I have never been a fan of having a second battery in the Westy. I think that the weight/cost penalty is greater than the benifit. Unless you have great electrical needs and you park for days at a time, I found that having only one battery worked fine. (The catch is not to run the fridge on 12vdc when parked, but rather light the fridge instead).

I have also never been comfortable with a mix of battery sizes and types and ages in the same charging system. In solar applications it causes no end of aggrivation. The weakest battery in the string will determine the performance of the entire string. In solar service you should never place a new battery in the string that is more than 6 months newer than the rest, or you will degrade the entire string.

Bottom line for me was, save the money/weight/expense and gain a great storeage spot under the drivers seat.

Icarus

PS Sorry Capt. a bit off topic. Delete if needed.
 

icarus

Moderator
As Capt. Mike would say,,,do the math. If you calculate the amp/hour capacity of the battery, the amp/hour draw of the fridge, you should be able to get a rough idea of if it is line with what the battery should put out. (I don't know what these numbers are).

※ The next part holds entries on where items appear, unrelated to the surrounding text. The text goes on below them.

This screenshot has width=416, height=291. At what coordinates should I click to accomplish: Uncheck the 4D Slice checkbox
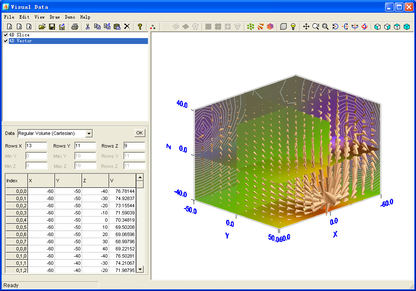(5, 35)
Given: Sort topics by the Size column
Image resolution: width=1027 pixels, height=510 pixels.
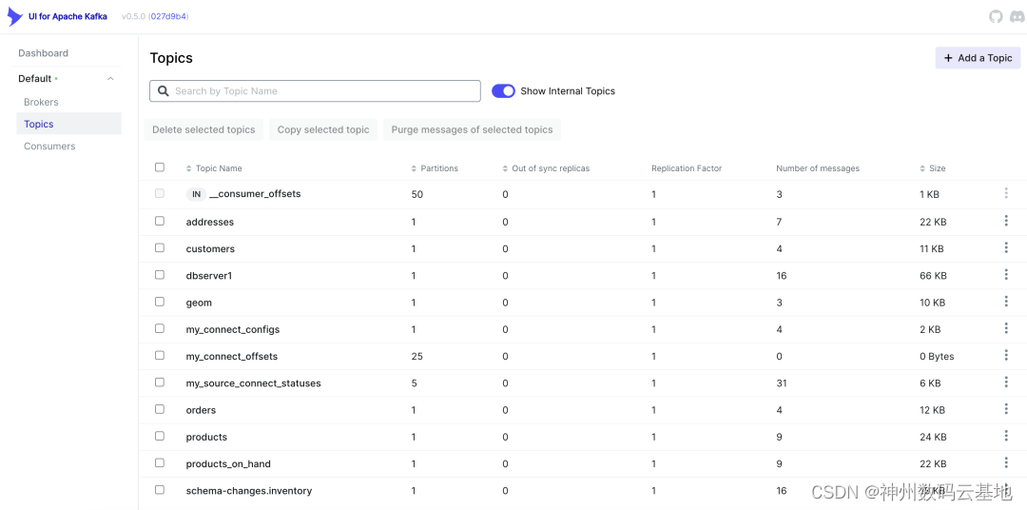Looking at the screenshot, I should point(933,168).
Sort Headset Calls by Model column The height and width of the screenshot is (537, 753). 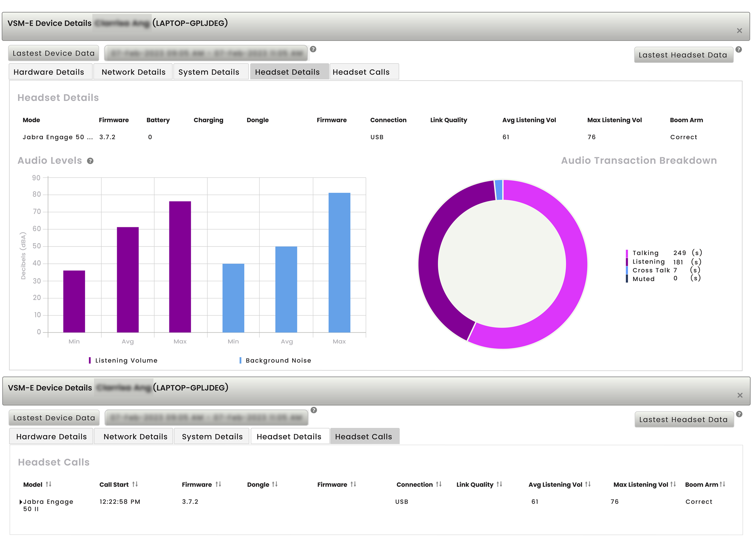click(x=49, y=484)
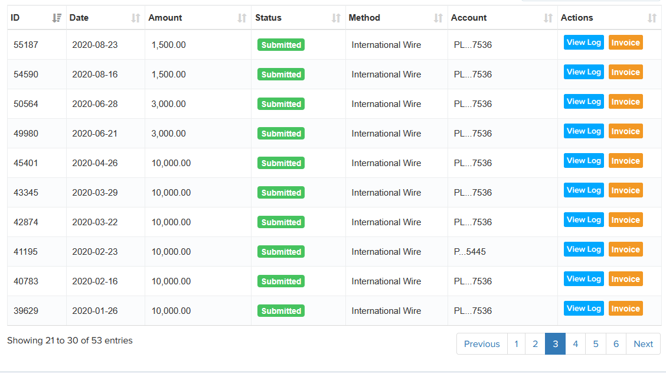
Task: Select account cell P...5445
Action: tap(470, 252)
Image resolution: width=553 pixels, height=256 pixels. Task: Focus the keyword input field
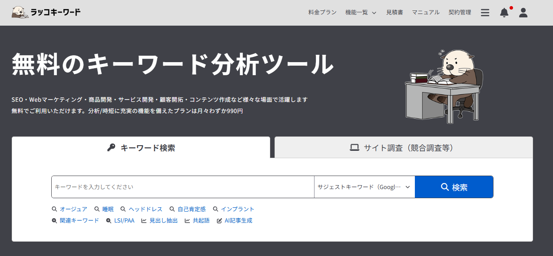(182, 187)
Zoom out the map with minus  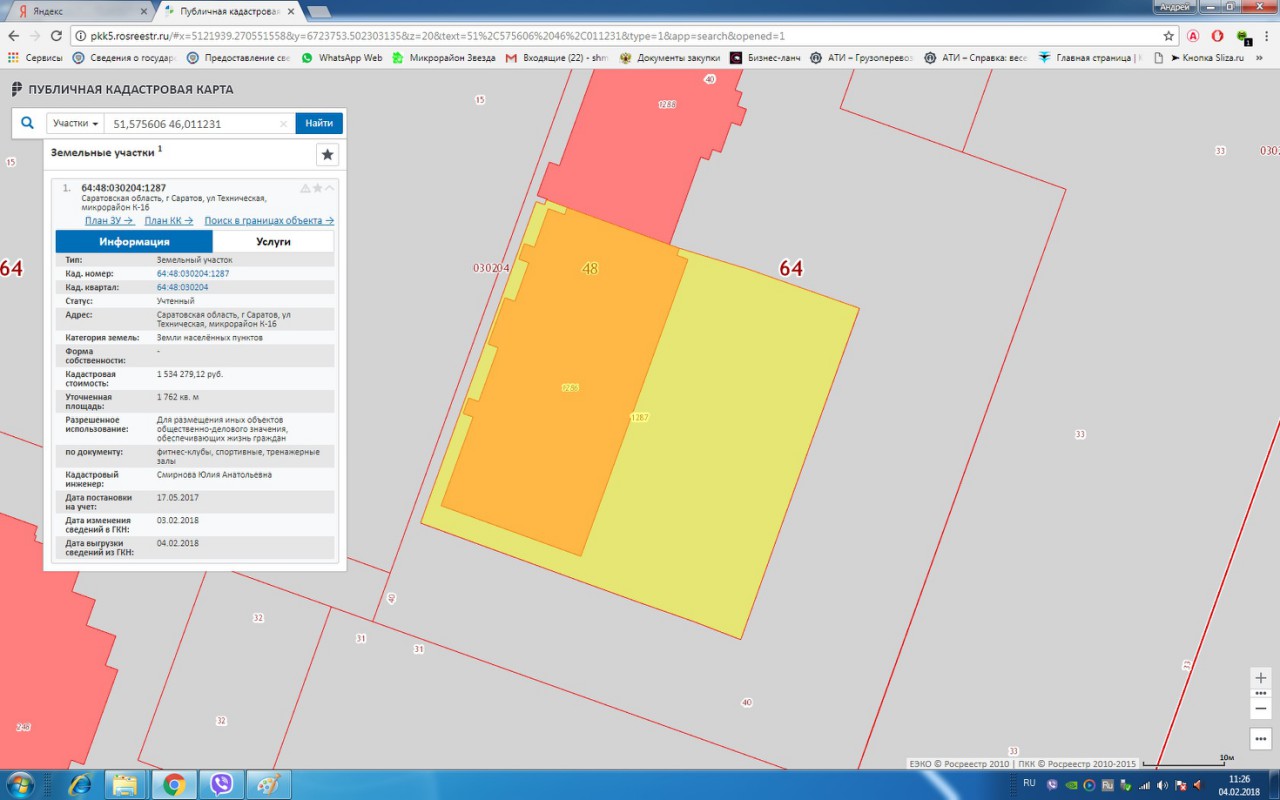[x=1260, y=708]
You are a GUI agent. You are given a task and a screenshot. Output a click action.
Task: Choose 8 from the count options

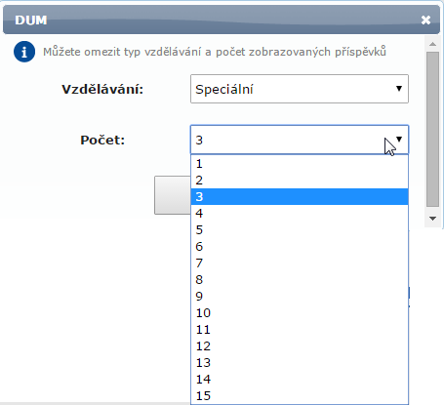click(300, 280)
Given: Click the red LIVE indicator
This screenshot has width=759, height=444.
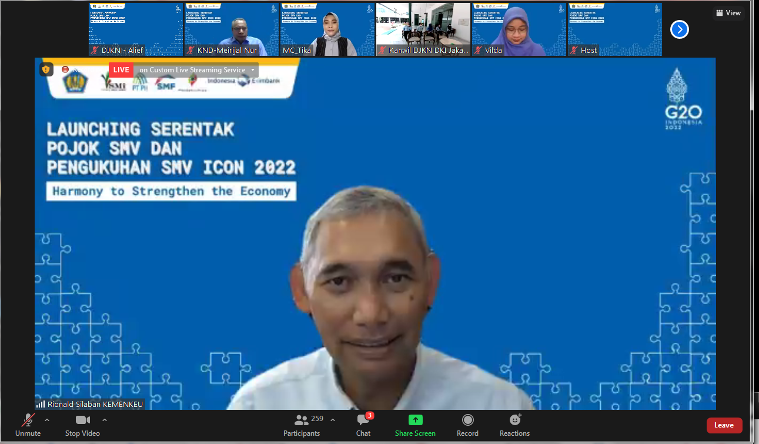Looking at the screenshot, I should click(121, 70).
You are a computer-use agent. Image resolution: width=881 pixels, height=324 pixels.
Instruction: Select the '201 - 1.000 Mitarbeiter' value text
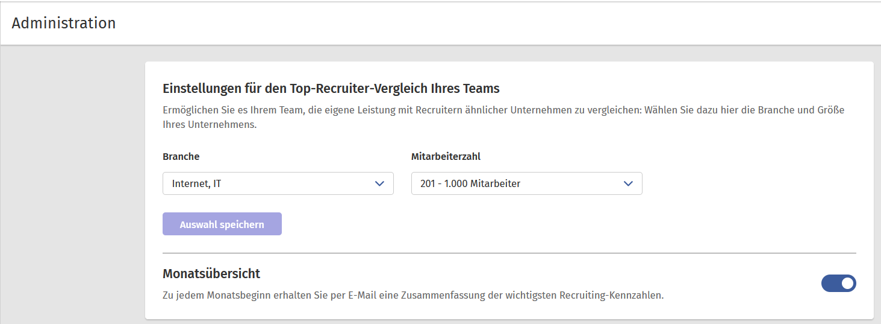point(470,183)
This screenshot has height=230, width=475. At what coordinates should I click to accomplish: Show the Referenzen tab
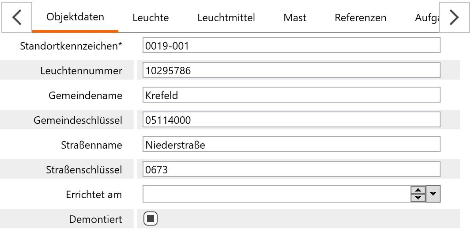tap(360, 18)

If memory serves +-12.24vdc is about 50% state of charge in a flooded battery. +-12.45 is about 75%s.o.c. If you can't get the battery to 12.6+- there is something wrong with the battery. If your battery was fully charged, my intuition says that it shouldn't be close to 50% s.o.c. with 20 minutes of fridge use. Remember, that to get the longest service out of "deep c and cycle" batteries, they should not routinly be discharged more than 20% and then recharged as quickly as possible. In solar service, I strive to keep my battery bank at least at 90%. I'm ten years into a battery bank that was warrented for 6. Still going strong.

Icarus
 

qbini

New member
Hi All.
I have a US 87 Westy Full Camper. She is aux battery ready. I have read thru the posts and question whether i need the second battery. I don't use the fridge on 12v much. But here's my question - i am paranoid about running the battery down using the lights, radio etc. while camping. We camp in alot of places where we're not like to find a jump. I'd rather not re-wire the beast to run accessories off the 2nd battery. So, now i'm thinking of installing the second battery and using it only for engine starts or to jump if i run down the main.

I'd install the aux(same batt as main), disconnect the relay for the fridge and sink. Rewire to act as main for starting. Does that make any sense at all? Is it a bad idea? Does it sound doable?
thanks,
kevin

btw, this site is awesome. I've had my westy for 5 years now and could not have survived without the information post here. Thanks!